Putnam is the nation’s premier guru of civic engagement. After studying civic life in Italy in the 1970s and 1980s, Putnam turned his attention to the US, publishing an influential journal article on civic engagement in 1995 that he expanded five years later into the best-selling “Bowling Alone.” The book sounded a national wake-up call on what Putnam called a sharp drop in civic connections among Americans. It won him audiences with presidents Bill Clinton and George W. Bush, and made him one of the country’s best known social scientists.

Putnam claims the US has experienced a pronounced decline in “social capital,” a term he helped popularize. Social capital refers to the social networks — whether friendships or religious congregations or neighborhood associations — that he says are key indicators of civic well-being. When social capital is high, says Putnam, communities are better places to live. Neighborhoods are safer; people are healthier; and more citizens vote.

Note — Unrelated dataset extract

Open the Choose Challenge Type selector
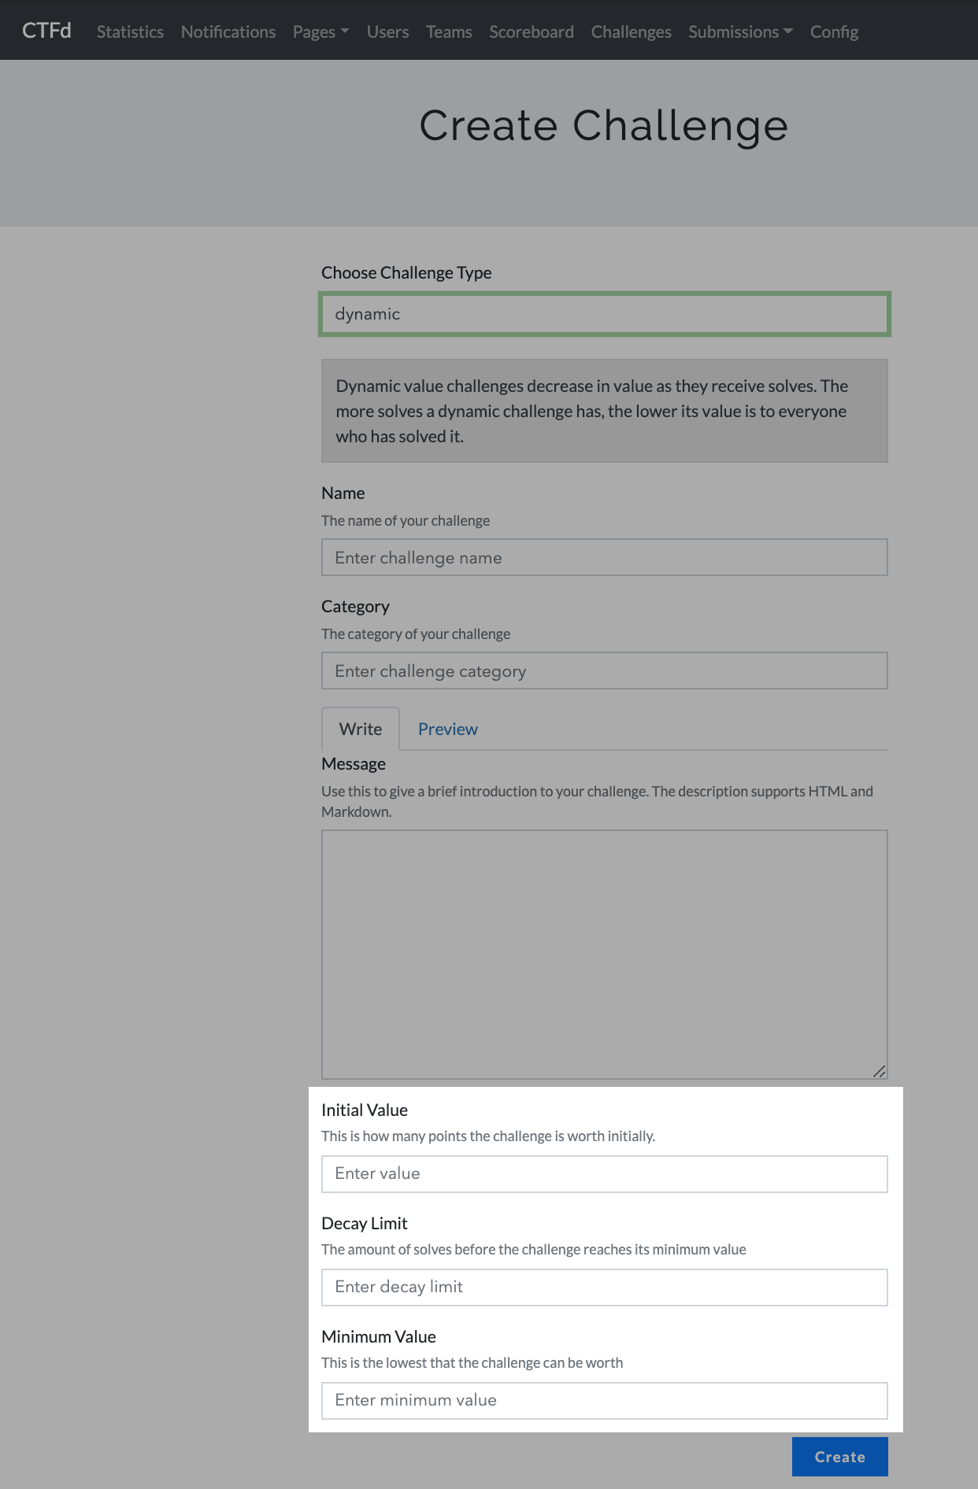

The results of his new study come from a survey Putnam directed among residents in 41 US communities, including Boston. Residents were sorted into the four principal categories used by the US Census: black, white, Hispanic, and Asian. They were asked how much they trusted their neighbors and those of each racial category, and questioned about a long list of civic attitudes and practices, including their views on local government, their involvement in community projects, and their friendships. What emerged in more diverse communities was a bleak picture of civic desolation, affecting everything from political engagement to the state of social ties.

Putnam knew he had provocative findings on his hands. He worried about coming under some of the same liberal attacks that greeted Daniel Patrick Moynihan’s landmark 1965 report on the social costs associated with the breakdown of the black family. There is always the risk of being pilloried as the bearer of “an inconvenient truth,” says Putnam.

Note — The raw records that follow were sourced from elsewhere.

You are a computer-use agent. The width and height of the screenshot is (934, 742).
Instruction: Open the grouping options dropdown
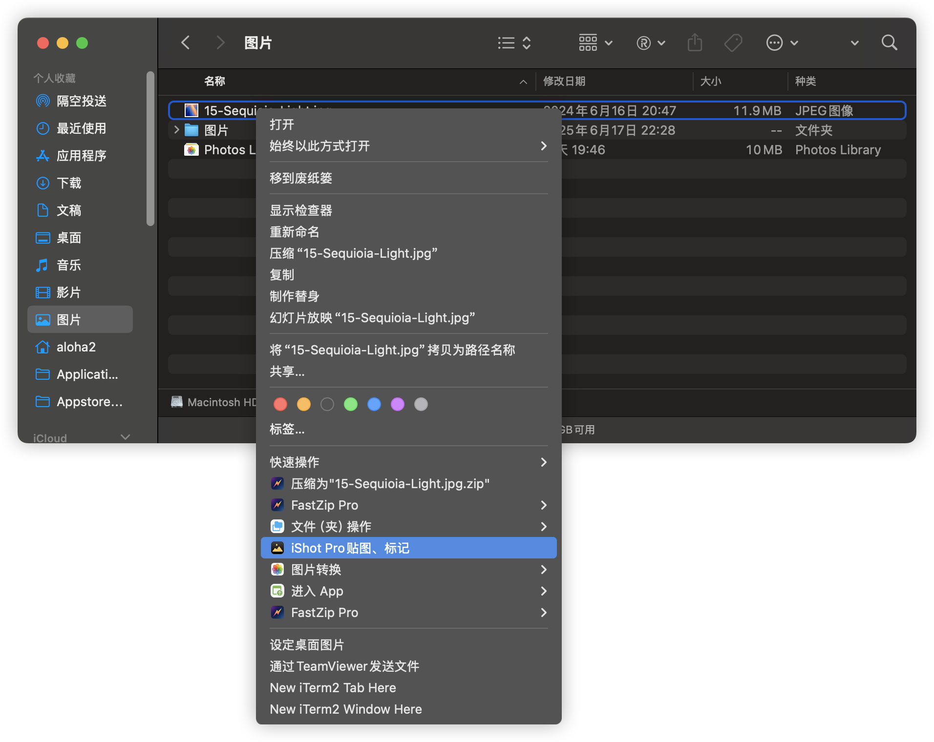(x=595, y=43)

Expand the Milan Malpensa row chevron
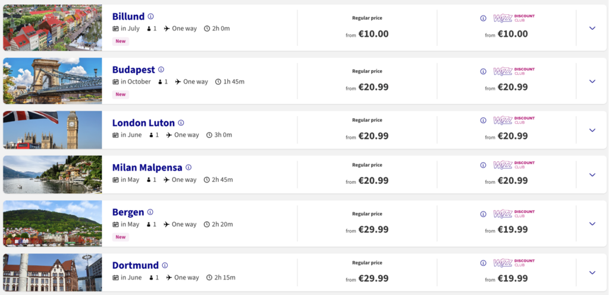pos(592,175)
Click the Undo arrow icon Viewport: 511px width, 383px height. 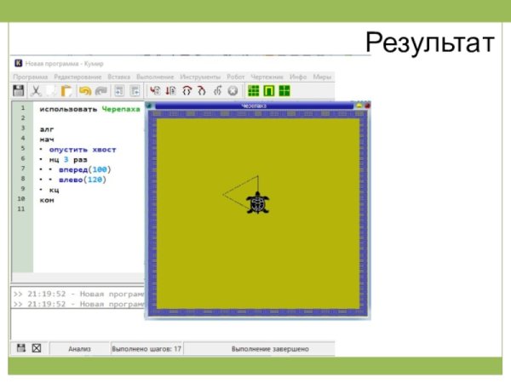85,90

After releasing the initial results in 2001, Putnam says he spent time “kicking the tires really hard” to be sure the study had it right. Putnam realized, for instance, that more diverse communities tended to be larger, have greater income ranges, higher crime rates, and more mobility among their residents — all factors that could depress social capital independent of any impact ethnic diversity might have.

“People would say, ‘I bet you forgot about X,'” Putnam says of the string of suggestions from colleagues. “There were 20 or 30 X’s.”

But even after statistically taking them all into account, the connection remained strong: Higher diversity meant lower social capital. In his findings, Putnam writes that those in more diverse communities tend to “distrust their neighbors, regardless of the color of their skin, to withdraw even from close friends, to expect the worst from their community and its leaders, to volunteer less, give less to charity and work on community projects less often, to register to vote less, to agitate for social reform more but have less faith that they can actually make a difference, and to huddle unhappily in front of the television.”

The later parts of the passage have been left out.